- Assigned task -
Give the count of lines in the data that include the string "agent", with no added remarks.

'''

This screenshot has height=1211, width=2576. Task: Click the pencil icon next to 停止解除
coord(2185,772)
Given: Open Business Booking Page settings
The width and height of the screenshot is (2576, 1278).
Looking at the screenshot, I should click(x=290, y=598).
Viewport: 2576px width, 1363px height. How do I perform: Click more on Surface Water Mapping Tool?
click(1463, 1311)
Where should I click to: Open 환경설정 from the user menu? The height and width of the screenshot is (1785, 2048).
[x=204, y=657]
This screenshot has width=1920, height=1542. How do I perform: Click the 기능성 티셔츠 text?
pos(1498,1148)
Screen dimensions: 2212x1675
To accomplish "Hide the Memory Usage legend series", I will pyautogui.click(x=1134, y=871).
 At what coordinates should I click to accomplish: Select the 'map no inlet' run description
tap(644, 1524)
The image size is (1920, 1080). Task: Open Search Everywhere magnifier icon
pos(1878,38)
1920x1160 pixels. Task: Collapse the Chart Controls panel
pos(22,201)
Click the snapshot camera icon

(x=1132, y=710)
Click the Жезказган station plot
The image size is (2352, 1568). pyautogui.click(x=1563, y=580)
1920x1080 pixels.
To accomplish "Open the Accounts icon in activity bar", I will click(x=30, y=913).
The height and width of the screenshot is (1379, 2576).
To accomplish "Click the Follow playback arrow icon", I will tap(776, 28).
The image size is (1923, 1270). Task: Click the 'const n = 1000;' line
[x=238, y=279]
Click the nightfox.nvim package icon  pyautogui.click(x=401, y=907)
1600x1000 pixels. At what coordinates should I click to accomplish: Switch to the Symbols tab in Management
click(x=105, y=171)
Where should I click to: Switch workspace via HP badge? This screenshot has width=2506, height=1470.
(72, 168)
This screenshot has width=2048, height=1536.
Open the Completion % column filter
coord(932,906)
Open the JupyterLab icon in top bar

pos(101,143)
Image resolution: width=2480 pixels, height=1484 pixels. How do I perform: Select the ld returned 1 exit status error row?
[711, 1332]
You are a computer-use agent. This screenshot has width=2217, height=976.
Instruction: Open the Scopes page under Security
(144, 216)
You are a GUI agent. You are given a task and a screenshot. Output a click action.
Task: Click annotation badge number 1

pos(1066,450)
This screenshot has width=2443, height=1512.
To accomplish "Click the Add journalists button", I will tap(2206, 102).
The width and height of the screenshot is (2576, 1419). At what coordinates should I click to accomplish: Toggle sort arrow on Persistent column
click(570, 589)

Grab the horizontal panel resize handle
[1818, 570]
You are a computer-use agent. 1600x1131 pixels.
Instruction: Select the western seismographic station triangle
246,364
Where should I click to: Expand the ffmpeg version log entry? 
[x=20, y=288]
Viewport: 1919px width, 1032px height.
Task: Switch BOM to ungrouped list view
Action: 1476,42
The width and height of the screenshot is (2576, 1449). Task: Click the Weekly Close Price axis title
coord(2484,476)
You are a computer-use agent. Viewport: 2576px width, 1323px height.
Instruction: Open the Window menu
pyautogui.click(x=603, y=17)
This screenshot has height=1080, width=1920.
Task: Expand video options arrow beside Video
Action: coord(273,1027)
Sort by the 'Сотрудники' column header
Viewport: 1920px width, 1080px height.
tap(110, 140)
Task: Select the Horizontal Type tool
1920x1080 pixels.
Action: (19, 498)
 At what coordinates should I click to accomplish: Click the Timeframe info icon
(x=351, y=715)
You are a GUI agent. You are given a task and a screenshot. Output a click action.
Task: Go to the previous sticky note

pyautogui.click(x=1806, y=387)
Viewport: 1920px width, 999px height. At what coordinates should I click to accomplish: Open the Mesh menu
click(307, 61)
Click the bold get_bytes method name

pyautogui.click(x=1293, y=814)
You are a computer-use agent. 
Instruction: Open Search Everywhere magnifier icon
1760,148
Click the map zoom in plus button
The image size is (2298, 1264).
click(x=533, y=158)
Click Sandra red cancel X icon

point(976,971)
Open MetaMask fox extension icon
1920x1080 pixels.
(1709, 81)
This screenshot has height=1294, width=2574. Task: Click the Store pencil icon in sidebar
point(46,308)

'''

- Task output -
6